El edil nacionalista Unai Grajales dio las claves de la reclamación: «Queremos que se enseñen tres proyectos entre los que los ciudadanos puedan elegir, y que representen una remodelación suave, una intermedia y otra más radical. Y que se pregunte expresamente si los vitorianos desean que el monumento siga o no en el centro de la plaza», indicó.

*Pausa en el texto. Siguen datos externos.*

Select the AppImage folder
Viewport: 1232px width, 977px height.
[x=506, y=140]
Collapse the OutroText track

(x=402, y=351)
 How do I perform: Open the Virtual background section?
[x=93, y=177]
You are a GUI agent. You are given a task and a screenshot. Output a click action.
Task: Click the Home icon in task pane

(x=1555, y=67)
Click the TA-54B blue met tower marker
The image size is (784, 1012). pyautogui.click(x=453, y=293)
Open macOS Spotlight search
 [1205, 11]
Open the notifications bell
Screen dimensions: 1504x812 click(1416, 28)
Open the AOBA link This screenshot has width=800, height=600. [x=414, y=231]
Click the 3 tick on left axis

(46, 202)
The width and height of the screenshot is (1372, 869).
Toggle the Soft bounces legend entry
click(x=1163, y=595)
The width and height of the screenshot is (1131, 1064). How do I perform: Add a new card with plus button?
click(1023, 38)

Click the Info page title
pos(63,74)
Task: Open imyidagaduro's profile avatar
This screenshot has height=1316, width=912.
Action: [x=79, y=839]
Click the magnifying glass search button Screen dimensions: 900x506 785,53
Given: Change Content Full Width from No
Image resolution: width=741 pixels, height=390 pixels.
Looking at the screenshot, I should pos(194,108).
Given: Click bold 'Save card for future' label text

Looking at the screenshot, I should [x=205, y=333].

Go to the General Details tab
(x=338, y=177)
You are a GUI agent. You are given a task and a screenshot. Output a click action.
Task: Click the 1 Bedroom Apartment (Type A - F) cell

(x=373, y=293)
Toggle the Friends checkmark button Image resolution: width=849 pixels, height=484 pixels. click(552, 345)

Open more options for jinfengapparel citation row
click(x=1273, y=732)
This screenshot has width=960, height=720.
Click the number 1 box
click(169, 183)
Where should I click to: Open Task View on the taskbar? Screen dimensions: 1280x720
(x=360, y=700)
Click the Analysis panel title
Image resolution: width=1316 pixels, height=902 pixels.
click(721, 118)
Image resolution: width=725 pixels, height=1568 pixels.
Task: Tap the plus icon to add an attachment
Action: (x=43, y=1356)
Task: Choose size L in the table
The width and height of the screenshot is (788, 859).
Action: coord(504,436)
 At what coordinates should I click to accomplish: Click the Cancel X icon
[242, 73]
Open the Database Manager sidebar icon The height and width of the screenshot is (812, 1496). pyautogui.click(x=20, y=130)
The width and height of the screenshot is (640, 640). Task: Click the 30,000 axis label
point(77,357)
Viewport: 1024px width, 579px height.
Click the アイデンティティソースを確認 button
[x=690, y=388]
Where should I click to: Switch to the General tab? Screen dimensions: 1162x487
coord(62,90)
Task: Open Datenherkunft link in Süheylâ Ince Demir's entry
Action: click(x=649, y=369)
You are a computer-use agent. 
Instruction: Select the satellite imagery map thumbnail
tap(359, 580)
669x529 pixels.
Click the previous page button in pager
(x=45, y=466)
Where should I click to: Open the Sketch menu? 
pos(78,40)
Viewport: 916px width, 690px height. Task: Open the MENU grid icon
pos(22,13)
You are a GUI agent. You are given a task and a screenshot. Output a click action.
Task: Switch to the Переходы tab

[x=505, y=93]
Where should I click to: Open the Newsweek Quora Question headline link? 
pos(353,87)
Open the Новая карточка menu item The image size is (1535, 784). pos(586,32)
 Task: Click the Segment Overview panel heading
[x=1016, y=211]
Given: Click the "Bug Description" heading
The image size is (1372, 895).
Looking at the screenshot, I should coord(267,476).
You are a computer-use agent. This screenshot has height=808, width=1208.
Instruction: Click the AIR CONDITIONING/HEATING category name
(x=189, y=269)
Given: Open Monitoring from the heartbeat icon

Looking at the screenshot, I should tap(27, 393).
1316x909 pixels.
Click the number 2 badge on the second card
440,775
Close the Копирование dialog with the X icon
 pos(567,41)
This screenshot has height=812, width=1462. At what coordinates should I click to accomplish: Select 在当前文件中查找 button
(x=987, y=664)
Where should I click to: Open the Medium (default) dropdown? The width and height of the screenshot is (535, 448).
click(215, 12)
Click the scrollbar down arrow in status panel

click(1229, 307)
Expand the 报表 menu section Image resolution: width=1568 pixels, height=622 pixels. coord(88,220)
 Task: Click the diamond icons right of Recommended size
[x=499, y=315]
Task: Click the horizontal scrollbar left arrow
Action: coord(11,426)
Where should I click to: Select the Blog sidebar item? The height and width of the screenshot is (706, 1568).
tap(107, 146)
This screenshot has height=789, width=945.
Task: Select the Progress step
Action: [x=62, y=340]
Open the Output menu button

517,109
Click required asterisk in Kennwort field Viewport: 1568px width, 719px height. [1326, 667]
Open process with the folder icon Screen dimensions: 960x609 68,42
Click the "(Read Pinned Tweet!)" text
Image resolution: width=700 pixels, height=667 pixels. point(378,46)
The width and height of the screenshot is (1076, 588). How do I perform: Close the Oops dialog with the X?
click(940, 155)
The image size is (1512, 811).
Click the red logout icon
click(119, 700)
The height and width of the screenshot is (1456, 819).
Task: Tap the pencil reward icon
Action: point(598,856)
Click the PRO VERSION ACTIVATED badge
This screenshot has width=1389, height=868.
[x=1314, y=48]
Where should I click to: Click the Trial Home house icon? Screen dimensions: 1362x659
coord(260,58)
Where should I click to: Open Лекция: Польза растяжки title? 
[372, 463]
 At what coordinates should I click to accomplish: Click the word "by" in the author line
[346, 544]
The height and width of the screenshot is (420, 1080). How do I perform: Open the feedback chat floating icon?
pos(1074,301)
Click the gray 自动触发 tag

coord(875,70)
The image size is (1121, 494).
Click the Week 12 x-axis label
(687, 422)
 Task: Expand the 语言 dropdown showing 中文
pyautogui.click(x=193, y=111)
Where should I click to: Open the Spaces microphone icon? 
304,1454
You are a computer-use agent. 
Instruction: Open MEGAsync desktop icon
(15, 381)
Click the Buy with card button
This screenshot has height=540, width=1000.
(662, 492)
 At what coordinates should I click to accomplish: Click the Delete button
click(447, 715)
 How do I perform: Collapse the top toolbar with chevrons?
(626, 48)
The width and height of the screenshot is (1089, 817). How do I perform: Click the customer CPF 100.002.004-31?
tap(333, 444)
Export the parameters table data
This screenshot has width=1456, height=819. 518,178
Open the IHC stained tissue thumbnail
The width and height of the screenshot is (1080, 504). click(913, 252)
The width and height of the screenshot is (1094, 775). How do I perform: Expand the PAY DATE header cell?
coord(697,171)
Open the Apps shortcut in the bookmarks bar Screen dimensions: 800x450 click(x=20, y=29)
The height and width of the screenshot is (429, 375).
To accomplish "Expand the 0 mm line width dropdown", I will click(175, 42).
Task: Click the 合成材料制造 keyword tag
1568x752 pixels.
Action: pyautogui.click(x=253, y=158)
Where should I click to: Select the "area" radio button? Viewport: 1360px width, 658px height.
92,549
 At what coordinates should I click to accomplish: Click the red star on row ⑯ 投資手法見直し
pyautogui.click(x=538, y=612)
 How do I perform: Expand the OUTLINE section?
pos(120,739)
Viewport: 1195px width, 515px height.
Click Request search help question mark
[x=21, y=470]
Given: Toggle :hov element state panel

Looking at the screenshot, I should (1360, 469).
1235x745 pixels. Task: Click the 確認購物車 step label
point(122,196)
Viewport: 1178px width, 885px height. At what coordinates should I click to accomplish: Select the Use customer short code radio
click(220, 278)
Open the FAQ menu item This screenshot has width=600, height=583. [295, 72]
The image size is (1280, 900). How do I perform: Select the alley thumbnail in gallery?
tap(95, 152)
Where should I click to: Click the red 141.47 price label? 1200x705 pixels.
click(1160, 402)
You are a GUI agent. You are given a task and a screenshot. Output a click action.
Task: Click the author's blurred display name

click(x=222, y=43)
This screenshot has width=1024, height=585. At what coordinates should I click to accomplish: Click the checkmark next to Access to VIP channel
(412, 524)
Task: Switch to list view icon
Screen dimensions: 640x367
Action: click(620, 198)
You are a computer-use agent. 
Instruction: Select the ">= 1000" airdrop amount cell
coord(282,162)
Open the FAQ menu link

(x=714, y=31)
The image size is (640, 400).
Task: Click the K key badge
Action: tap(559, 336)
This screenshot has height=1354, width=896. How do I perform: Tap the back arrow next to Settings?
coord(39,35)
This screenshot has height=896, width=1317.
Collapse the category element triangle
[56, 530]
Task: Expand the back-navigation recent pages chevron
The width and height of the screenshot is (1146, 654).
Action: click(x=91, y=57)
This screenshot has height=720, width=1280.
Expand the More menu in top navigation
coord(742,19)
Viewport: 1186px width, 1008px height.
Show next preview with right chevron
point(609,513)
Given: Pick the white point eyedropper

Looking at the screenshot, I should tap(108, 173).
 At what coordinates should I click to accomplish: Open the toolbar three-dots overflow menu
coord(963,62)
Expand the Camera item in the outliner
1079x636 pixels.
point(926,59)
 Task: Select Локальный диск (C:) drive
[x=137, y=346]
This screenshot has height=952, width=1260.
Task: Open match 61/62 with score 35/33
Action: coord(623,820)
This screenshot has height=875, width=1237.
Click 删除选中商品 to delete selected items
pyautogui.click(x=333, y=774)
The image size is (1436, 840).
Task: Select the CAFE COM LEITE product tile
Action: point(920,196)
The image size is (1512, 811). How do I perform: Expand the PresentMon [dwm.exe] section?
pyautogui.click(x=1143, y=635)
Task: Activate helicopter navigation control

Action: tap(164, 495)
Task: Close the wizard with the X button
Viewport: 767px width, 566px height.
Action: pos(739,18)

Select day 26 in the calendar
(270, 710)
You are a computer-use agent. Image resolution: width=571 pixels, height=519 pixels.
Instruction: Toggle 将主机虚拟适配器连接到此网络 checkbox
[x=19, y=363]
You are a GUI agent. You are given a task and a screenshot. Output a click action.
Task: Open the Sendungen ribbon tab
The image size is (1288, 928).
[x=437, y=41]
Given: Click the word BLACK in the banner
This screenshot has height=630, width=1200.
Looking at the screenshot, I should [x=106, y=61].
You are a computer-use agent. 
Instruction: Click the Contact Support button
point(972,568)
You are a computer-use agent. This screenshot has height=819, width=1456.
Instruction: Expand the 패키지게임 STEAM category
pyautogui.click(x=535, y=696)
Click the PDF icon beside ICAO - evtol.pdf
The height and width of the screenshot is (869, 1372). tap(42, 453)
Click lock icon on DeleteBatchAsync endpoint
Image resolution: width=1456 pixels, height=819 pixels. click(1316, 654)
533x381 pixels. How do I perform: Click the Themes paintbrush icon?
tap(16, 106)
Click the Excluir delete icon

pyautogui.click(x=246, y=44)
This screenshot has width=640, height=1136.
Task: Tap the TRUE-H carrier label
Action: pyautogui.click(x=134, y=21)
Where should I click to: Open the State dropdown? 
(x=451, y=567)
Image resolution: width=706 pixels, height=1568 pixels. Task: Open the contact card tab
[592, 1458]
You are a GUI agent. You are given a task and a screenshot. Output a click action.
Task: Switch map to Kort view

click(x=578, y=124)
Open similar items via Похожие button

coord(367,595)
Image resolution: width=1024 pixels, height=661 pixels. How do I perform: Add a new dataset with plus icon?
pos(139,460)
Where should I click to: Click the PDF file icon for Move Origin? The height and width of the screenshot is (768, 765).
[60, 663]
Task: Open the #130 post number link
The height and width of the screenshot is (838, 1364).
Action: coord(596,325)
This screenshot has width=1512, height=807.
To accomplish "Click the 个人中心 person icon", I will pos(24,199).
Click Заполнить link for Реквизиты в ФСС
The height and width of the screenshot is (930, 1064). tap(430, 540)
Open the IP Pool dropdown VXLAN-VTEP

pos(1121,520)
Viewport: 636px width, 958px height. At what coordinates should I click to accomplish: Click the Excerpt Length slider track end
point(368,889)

Grajales, José Navas (EB) y Antxon Belakortu (EA) mantendrán su previsión de recoger durante la próxima semana las firmas de los vitorianos favorables a este referéndum para abordar la remodelación del espacio céntrico. «Hay un ejemplo de participación similar en la plaza Cataluña de San Sebastián, que resultó exitoso», apuntó Navas. Belakortu, por su parte, incidió en que «el alcalde está muy alejado de las necesidades ciudadanas».